Ken

You are right to a certain extent when you say -
"So, to some extent, iron fertilization concentrates productivity in space
and in time."

However the facts are as follows -
Human action has increased the amount of N and P in water.
The Nitrogen (and Phosphorus) cycles have been both speeded up and
increased in volume.

About 100 million tons of urea is manufactured and used as fertilizer in
agriculture, most of this is made by the Haber-Bosch process of capturing
Nitrogen from atmosphere and converting it into ammonia and then into urea.

Thus we are adding more N into water.

Phosphate fertilizer is made by mining rock phosphate and converting this
into phosphoric acid and then into super phosphate, etc.
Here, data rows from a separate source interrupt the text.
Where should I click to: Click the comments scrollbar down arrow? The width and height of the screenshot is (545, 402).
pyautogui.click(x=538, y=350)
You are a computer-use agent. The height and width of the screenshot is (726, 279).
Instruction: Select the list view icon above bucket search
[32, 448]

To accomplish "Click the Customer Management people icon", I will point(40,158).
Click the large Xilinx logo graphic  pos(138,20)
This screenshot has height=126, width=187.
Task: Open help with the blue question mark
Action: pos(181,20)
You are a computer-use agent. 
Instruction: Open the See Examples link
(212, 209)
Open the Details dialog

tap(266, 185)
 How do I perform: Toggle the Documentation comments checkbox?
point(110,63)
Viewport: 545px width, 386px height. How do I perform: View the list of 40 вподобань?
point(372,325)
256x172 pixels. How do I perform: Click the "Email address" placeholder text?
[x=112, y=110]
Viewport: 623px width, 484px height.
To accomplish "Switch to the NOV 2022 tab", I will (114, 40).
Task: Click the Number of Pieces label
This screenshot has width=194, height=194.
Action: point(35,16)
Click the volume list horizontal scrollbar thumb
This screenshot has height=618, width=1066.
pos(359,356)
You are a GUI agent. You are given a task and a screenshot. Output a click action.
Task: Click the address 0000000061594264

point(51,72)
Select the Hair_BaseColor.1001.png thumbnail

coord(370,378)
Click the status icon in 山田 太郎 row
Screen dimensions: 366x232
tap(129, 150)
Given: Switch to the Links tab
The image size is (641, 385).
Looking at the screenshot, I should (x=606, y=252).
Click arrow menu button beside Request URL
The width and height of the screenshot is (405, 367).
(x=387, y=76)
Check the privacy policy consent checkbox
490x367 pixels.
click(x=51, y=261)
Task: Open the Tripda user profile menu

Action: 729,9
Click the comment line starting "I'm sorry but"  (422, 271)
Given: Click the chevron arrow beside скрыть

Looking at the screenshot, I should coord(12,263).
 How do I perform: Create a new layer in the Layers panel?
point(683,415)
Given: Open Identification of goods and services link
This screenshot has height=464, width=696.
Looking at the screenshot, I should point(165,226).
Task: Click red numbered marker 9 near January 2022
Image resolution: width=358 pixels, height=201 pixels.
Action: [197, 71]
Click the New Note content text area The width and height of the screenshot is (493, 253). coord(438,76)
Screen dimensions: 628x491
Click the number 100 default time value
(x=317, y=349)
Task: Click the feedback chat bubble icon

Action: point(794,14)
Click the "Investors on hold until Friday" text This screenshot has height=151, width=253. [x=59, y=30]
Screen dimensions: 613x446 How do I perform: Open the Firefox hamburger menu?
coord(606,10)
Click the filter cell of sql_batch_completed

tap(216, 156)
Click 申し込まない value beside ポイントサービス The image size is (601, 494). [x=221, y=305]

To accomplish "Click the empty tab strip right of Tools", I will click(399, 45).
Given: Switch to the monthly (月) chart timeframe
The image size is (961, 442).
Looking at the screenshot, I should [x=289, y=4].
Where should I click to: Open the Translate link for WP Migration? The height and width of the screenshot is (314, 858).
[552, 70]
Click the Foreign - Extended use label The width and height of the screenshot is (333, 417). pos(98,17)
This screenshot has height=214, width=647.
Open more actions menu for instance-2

Thus insoluble rock phosphate and N2 gas in atmosphere are being converted
into soluble N and P in water.

Another way to calculate the increase in N and P due to human action is to
compute the average food intake of people and the N and P content of this
and multiply with the population.

If we consume about 1 kg of food (wet weight) per day, this may contain say
50 mg of N and 10 mg of P. Multiply with the population of 1 billion 200
year ago, 7 billion today and projected population of 9 billion by 2050 and
you can get the total increase in N and P in food and sewage input into
lakes, rivers and oceans. I am not attempting to quantify the actual
numbers, since there are too many variables and averages, the concept is
adequate for the present.

What is the consequence of this?
1000s of eutrophic lakes and 500+ dead zones in the coastal waters.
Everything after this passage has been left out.